Publié le par Eric Bertrand

                 

Avec le retour des vacances
revient le temps des escapades et du « out of joint » comme dit l’ami Hamlet. Est-ce un effet des circonstances ? De mes lectures (Hugo, Conrad, Stevenson, Melville) ? Du cadre maritime ? Des copies sur Robinson que, de bon matin, j’ai commencé à corriger (pas toutes très bien écrites et encore est-ce une litote !) ? Des prémices du printemps sur l’océan qui gronde encore de la dernière tempête ?...
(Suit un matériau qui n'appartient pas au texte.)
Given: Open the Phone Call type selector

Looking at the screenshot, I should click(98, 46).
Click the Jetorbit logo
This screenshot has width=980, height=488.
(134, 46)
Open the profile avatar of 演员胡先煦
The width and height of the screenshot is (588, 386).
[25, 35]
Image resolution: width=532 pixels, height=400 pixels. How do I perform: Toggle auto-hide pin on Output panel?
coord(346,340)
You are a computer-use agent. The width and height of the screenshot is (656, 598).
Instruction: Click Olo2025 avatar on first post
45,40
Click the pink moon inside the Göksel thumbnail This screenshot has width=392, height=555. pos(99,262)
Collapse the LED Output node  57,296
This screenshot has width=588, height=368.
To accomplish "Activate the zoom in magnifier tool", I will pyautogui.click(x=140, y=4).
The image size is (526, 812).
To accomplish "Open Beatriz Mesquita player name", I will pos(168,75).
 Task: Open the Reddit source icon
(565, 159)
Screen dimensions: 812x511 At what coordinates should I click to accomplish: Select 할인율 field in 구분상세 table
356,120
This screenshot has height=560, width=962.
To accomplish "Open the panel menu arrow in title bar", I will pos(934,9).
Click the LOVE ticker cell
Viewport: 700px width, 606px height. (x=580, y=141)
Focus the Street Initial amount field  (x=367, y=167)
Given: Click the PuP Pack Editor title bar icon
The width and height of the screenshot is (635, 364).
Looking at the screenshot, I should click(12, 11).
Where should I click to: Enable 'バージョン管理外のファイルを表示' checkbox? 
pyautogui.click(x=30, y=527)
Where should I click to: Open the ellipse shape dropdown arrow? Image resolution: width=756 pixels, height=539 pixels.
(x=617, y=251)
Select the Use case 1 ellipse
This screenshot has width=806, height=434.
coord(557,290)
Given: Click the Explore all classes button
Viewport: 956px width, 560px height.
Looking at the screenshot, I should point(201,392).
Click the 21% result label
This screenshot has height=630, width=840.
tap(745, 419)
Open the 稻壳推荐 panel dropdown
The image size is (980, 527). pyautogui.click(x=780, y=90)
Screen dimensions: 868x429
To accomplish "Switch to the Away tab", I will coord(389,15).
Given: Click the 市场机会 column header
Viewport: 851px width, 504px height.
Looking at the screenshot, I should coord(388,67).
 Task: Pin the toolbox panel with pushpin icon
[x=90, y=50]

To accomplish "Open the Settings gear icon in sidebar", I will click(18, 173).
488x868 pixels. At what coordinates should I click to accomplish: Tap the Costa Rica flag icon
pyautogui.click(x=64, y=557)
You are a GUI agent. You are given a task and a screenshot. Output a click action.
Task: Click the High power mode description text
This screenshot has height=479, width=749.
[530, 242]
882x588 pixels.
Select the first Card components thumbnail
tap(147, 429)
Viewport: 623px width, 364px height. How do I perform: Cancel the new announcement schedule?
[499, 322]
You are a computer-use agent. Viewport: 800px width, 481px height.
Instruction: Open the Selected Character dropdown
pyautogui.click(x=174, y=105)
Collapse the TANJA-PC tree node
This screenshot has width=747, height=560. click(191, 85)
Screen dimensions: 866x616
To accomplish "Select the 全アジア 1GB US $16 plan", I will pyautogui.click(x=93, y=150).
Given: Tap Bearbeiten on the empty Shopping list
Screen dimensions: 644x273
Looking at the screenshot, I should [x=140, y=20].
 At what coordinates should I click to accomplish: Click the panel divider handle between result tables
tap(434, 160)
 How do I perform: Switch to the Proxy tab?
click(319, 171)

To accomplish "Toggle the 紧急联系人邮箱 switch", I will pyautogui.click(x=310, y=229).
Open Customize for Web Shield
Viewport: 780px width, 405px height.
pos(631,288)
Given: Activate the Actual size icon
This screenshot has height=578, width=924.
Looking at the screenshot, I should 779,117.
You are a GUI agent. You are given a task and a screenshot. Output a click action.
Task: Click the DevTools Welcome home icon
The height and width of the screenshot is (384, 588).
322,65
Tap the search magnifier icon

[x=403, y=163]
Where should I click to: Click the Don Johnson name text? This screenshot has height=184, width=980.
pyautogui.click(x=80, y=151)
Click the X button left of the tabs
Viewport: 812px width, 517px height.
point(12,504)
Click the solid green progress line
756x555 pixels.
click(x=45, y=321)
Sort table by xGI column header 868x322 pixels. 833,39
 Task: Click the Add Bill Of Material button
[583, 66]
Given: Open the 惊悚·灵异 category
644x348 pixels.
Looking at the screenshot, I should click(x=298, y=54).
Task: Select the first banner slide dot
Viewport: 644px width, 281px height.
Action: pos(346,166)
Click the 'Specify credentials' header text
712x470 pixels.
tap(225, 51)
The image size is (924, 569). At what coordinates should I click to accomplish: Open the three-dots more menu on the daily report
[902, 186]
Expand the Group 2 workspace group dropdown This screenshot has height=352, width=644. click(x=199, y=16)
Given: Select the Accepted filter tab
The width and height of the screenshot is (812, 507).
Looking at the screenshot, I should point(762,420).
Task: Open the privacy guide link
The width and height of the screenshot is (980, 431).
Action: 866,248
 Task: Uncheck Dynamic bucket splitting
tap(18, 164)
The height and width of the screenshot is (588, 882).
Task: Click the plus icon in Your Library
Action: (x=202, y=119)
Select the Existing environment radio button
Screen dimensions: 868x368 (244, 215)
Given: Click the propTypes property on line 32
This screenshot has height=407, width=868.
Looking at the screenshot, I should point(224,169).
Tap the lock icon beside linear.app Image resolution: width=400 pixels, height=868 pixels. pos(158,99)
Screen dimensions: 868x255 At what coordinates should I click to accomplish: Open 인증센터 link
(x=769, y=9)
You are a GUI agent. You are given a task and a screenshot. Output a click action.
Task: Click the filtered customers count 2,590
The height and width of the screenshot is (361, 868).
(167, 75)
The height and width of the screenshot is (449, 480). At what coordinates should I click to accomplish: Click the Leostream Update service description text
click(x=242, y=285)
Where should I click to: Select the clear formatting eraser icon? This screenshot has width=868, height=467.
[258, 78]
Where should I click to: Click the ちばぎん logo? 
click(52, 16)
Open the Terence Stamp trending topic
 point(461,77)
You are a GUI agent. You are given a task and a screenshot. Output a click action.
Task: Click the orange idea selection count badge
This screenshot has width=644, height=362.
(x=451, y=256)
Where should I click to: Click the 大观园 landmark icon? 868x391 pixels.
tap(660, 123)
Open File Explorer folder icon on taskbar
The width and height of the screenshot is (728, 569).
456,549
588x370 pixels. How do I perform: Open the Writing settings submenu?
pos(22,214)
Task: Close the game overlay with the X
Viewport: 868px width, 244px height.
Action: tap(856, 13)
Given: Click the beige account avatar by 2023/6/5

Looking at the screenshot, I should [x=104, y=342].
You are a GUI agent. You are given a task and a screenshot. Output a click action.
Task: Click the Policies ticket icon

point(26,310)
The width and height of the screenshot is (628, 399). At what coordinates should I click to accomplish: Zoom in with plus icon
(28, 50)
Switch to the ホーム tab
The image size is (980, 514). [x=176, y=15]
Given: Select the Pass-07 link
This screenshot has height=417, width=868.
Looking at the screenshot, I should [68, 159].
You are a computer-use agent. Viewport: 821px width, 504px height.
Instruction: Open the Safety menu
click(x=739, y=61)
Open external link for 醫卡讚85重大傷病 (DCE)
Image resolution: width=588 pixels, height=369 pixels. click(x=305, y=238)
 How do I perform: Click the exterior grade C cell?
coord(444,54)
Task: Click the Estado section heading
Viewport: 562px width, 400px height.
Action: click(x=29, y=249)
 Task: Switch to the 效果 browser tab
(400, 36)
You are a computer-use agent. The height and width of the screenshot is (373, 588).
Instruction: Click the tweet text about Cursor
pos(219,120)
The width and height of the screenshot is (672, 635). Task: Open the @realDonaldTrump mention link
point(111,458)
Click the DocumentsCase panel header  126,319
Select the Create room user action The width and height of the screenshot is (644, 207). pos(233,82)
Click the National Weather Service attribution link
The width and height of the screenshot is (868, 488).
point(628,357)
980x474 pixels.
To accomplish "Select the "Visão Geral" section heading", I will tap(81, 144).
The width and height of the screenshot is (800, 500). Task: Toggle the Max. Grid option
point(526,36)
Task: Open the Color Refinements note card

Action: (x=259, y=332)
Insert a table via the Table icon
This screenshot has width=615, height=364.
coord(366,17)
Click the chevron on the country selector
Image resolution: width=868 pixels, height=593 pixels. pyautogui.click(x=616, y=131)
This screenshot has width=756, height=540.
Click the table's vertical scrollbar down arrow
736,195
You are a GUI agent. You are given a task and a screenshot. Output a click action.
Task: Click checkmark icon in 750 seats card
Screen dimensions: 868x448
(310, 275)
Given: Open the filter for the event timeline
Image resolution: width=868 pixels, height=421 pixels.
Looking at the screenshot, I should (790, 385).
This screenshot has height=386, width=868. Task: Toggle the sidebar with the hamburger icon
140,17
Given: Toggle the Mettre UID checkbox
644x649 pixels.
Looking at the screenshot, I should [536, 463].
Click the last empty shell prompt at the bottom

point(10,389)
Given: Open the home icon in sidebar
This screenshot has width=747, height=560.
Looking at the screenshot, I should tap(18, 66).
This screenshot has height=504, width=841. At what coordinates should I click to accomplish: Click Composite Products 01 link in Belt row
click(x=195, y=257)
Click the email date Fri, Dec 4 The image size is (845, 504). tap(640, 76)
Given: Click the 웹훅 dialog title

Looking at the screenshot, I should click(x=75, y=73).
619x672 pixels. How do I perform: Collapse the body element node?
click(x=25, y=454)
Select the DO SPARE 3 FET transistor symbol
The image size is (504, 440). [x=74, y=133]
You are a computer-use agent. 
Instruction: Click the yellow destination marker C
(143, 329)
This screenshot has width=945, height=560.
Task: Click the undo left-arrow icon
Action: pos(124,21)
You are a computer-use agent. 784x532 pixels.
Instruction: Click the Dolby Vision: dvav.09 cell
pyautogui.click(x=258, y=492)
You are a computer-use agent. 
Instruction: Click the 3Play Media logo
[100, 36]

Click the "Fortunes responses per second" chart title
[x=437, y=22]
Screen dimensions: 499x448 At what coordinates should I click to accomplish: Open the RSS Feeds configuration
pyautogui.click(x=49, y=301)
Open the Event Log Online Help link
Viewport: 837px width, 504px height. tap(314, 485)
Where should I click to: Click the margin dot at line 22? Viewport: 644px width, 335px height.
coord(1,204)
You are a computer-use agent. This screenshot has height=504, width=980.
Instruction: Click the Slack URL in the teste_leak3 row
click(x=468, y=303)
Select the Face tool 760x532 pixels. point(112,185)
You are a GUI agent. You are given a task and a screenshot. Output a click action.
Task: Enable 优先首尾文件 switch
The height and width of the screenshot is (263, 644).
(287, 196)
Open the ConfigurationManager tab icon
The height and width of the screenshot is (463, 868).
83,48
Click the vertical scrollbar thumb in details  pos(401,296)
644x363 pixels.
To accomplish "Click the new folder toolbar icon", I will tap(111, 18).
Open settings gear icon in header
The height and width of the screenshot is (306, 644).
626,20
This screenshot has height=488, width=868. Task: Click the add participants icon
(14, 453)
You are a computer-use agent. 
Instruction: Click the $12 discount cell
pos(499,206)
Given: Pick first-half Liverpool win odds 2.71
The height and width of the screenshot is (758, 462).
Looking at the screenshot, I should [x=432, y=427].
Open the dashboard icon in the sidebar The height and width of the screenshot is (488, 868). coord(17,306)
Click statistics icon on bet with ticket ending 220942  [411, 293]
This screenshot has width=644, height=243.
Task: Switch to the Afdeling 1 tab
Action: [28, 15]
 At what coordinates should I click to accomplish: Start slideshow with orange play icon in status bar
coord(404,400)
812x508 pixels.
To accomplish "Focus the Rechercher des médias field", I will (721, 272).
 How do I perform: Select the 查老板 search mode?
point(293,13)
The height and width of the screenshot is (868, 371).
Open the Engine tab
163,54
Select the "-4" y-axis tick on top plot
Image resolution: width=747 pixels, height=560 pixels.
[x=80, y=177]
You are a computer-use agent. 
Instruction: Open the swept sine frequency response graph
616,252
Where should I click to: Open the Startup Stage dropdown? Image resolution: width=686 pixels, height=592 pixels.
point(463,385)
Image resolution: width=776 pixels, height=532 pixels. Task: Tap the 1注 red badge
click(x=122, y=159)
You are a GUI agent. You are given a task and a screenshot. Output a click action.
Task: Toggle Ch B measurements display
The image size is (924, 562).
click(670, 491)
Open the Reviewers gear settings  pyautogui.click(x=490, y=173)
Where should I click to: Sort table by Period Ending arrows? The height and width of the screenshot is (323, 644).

                Mais hier matin en accomplissant ma petite course à pied sur le sentier côtier habituel, j’éprouvais un sentiment d’île et de robinsonnade.

                Pourquoi précisément robinsonnade ce matin ? Peut-être aussi parce que le ciel était particulièrement bleu, calme, comme lavé par une tempête, la côte découpée, particulièrement à vif, affleurant de l’affutage, l’eau encore brisée, les dernières mouettes et les cris pointus, refluants, aiguisés des goélands dans les algues, les carcasses et les brisants de coquillages.

                 On avance, on avance, les cheveux à la brise, le torse et la face en figure de proue, meilleure pénétration dans l’air, « la spada » de maître Indurain, tu n’as jamais oublié ! Et puis enfin, dans le défilé de roches, une petite sente qui s’avance sur une langue de sable, puis la prairie déjà verte, émaillée de premières paquerettes, l’écho, de chaque côté, des alouettes, et sur la colline, les façades blanches des maisons, avec leurs volets verts, souvenirs anciens des peintures empruntées par les pêcheurs de Ré aux coques des navires.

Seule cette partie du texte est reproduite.